Urban Anxieties in the Global South

Wednesday, 16 August, 2017 - 09:30

This workshop is premised upon a very basic reality: to feel anxiety about the global south is very different to feeling anxiety in the global south. The dominant discourse about urban life in the south essentially views its megacities as large problems to quantify and to solve. We propose an alternative approach: a focus on global south urban subjectivities and an attempt to map experiences of contemporary urban anxiety in the global south.

We live in an age of free-floating anxiety. Popular media, culture and politics are awash with concern about the future of economies, of democracy, of modernity, of the planet. The ‘global south’ features strongly in these anxieties. Across the world, media and political discourses repeat the notion that global-south cities are deeply enmeshed in continuing crises around movement, terrorism and the environment. In many of these narratives the global south features as the bogeyman in a northern imaginary, with anxieties about politics, migration and trade from the south leading to rightwing backlash in the north. But what about the south’s own imaginary? What keeps us up at night in the megacities of the global south?

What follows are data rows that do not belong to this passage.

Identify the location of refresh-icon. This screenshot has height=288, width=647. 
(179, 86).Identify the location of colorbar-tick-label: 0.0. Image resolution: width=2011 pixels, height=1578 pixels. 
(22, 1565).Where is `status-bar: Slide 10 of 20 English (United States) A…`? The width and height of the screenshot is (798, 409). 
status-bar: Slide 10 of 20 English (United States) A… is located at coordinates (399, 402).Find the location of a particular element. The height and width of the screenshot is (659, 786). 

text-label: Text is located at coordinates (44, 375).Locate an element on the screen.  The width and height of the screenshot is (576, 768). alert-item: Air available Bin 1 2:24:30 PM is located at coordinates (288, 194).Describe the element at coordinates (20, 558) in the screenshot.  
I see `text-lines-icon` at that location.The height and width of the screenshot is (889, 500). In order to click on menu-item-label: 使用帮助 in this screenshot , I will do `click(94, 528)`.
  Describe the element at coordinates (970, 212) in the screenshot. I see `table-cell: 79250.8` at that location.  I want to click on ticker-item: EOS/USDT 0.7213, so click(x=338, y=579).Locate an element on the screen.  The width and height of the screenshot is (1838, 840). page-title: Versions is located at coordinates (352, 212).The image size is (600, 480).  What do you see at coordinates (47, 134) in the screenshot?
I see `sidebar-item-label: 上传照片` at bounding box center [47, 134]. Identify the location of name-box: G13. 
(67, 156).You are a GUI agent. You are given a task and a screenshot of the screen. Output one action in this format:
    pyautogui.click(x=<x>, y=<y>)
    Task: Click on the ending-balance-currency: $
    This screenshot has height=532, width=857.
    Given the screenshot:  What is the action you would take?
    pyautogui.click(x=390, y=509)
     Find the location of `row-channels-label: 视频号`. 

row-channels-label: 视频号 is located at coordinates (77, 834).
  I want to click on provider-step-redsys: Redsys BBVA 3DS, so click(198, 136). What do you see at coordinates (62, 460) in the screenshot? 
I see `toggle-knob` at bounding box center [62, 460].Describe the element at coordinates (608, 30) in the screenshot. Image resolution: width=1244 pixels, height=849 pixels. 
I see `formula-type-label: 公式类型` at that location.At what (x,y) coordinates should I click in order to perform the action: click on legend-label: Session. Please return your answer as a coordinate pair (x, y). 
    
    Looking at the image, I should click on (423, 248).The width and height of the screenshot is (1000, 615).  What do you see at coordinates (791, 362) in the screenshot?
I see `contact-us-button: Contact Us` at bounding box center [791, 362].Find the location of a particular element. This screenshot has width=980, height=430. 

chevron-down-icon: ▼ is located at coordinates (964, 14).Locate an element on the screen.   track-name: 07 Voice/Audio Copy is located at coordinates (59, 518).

The programme draws together perspectives from a variety of disciplines and methodologies to initiate a contemporary conversation around discourse, narrative, subjectivity and individual experience as they relate to anxious global south cities. It is intended to facilitate the development of a network of researchers in the south.

On Wednesday, the workshop considers various anxieties: spacial, social, technolocal and the anxiety of the elites in urban cities.

Thursday’s morning sessions discuss migration and insecurity. At lunch, Wits Press and WiSER will hold the book launch of Remains of the Social by Derek Hook, Ross Truscott, Maurits van Bever Donker. The afternoon will end with a final session on spacial anxiety followed by drinks.

This is a joint project by Wits Media Studies and WISER.